Tinjauan Arsitektur Regional
Tinjauan Arsitektur Regional yang dimaksudkan untuk merespons meningkatnya minat di kawasan belum mendapat dukungan penuh.
Komunike akhir mencatat bahwa rekomendasi akan dimajukan sesuai dengan diskusi para pemimpin, untuk kemudian disampaikan oleh Ketua Forum dan Perdana Menteri Kepulauan Solomon.
Catatan kaki menyebutkan, Nauru melepaskan diri dari bagian Tinjauan Arsitektur Regional secara keseluruhan.
Presiden Nauru David Adeang tidak hadir dalam pertemuan, dan negara itu hanya diwakili oleh pejabat setingkat menteri.

Menjelang pertemuan, Manele menyatakan, semua pemimpin Pasifik akan hadir, kecuali pemimpin Samoa karena pemilu. Tahun 2023 lalu, Adeang secara tiba-tiba membatalkan pertemuan puncak di Kepulauan Cook dengan kembali ke Nauru menggunakan jet pribadi, hanya 24 jam setelah menghadiri rapat pleno di Rarotonga.

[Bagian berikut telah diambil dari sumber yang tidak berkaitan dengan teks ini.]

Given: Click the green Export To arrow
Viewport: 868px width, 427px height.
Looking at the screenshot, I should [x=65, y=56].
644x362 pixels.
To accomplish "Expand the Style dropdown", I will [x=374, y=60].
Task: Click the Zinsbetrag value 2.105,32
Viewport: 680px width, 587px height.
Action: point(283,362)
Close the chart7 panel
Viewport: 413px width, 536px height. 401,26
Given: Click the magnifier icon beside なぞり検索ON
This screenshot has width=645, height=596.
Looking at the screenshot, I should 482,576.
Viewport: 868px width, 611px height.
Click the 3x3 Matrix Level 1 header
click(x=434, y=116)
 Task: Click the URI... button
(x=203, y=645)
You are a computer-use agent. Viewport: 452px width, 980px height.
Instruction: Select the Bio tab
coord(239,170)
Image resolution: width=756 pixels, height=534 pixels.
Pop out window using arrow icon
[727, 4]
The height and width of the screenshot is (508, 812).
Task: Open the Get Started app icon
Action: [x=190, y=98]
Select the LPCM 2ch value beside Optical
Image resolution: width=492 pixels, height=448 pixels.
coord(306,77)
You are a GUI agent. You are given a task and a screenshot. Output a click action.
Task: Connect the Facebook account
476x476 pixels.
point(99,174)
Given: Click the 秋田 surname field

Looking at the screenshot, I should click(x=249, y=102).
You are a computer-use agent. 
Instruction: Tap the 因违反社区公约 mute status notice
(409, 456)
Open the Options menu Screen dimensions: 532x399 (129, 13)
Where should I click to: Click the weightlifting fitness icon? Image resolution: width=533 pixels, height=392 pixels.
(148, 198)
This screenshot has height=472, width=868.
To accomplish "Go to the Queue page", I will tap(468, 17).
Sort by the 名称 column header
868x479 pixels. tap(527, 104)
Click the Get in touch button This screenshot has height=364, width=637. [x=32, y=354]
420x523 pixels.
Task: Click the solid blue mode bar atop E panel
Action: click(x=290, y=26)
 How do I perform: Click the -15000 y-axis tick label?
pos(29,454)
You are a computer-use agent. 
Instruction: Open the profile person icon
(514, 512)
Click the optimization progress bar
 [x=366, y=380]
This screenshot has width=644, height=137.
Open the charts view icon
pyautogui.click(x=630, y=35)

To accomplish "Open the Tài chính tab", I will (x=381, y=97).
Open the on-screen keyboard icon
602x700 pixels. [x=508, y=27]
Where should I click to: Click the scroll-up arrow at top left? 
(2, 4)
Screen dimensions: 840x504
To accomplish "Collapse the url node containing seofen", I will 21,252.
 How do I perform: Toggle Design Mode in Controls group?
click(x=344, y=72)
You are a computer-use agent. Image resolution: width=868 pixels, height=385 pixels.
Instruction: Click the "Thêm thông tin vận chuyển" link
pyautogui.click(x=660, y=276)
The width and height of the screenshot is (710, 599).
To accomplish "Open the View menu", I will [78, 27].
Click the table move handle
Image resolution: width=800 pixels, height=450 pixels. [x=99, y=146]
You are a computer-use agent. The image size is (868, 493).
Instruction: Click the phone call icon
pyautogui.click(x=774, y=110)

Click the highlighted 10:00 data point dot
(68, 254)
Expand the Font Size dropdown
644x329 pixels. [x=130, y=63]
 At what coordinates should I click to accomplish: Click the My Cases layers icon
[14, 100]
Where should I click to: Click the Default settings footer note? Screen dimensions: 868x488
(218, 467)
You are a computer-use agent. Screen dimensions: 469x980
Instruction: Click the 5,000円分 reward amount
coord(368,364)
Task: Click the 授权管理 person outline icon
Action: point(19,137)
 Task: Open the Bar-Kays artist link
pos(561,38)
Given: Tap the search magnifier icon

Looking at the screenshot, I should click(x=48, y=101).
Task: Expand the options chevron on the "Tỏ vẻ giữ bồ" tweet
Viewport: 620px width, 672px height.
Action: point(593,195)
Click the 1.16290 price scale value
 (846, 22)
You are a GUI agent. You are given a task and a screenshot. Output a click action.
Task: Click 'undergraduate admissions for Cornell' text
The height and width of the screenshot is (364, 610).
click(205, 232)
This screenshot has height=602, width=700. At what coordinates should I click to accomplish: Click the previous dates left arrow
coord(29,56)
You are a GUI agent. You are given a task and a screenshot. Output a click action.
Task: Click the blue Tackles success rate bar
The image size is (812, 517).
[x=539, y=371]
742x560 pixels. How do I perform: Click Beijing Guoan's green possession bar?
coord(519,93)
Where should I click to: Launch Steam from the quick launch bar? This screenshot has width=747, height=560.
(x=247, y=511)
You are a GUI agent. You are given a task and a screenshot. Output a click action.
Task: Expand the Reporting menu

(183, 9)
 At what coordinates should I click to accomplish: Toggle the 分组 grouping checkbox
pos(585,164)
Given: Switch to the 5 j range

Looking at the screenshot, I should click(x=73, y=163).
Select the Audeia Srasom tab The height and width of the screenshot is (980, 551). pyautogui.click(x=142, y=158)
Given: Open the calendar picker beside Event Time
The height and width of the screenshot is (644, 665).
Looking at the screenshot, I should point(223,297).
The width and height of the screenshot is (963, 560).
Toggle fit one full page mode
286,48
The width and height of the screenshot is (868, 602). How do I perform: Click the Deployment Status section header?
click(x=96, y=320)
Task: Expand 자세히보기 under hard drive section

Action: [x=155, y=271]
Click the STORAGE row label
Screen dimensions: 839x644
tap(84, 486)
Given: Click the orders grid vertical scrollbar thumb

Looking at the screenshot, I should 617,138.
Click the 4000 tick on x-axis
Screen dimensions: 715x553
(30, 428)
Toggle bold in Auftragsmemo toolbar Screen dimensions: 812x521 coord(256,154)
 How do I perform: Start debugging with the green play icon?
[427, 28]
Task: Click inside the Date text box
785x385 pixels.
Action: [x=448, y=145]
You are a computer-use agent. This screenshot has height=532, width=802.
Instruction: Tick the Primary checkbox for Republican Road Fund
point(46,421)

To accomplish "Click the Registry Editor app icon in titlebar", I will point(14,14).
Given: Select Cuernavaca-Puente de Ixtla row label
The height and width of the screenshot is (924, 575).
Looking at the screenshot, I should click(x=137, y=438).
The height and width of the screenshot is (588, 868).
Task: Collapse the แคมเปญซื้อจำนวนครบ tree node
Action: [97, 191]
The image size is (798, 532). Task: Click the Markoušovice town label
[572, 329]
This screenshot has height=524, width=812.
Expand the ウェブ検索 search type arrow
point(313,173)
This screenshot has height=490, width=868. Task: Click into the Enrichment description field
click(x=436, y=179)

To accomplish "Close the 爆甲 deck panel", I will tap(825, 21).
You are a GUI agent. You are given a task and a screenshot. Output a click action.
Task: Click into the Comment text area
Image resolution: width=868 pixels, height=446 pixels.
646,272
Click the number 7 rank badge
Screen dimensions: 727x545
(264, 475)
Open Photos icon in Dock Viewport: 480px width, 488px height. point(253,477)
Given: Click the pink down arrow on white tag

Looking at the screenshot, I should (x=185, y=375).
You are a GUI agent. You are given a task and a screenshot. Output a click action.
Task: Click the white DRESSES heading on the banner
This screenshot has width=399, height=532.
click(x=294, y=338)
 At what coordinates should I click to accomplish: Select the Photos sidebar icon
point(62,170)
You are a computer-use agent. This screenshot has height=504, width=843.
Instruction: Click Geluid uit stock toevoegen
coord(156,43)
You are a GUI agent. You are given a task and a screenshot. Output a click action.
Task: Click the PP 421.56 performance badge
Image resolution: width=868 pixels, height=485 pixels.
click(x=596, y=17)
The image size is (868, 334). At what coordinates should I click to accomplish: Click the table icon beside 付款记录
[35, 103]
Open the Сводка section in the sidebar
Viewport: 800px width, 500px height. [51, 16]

Fasilitas Ketahanan Pasifik
Setelah sepuluh tahun perencanaan, Fasilitas Ketahanan Pasifik (Pacific Resilience Facility atau PRF) akhirnya ditandatangani dan diratifikasi para pemimpin.
PRF merupakan jawaban Pasifik terhadap kesulitan mengakses pendanaan iklim. Alih-alih bersaing dengan negara lain melalui Dana Iklim Hijau atau mekanisme global lain, PRF memungkinkan pendanaan ditarik langsung untuk proyek berbasis komunitas.
Ini adalah perjanjian pertama yang ditandatangani PIF dalam 40 tahun terakhir, setelah Perjanjian Zona Bebas Nuklir Pasifik Selatan (Perjanjian Rarotonga) yang ditandatangani Agustus 1985.
“Hambatan struktural dalam mengakses pendanaan iklim global masih terlalu lambat, terbatas, rumit, dan tidak pasti,”kata Manele.
“Dengan PRF, kita akhirnya memiliki lembaga keuangan internasional pertama yang dimiliki oleh Pacific Islands Forum.”
Sejauh ini, US$162 juta telah dijanjikan (sebagian besar masih dalam proses pembayaran), dengan target mencapai US$500 juta pada akhir 2026.
Deklarasi Samudra Perdamaian
Inisiatif Perdana Menteri Fiji Sitiveni Rabuka tentang Samudra Perdamaian mendapat dukungan penuh.
Rabuka menyebut, deklarasi ini sebagai jalan menuju keberadaan damai, kehidupan berkelanjutan, dan ketenangan pikiran.
“Negara-negara akan terus menjalin keterlibatan yang bermakna dengan pihak lain tanpa merusak harmoni koeksistensi komunitas Pasifik,”kata Rabuka.
“Deklarasi Samudra Perdamaian mencerminkan kita masing-masing, dan secara kolektif sebagai sebuah kawasan.”
Menteri Luar Negeri Kepulauan Cook Tingika Elikana menambahkan, tekanan geopolitik bukanlah masalah yang diciptakan kawasan, melainkan datang dari luar.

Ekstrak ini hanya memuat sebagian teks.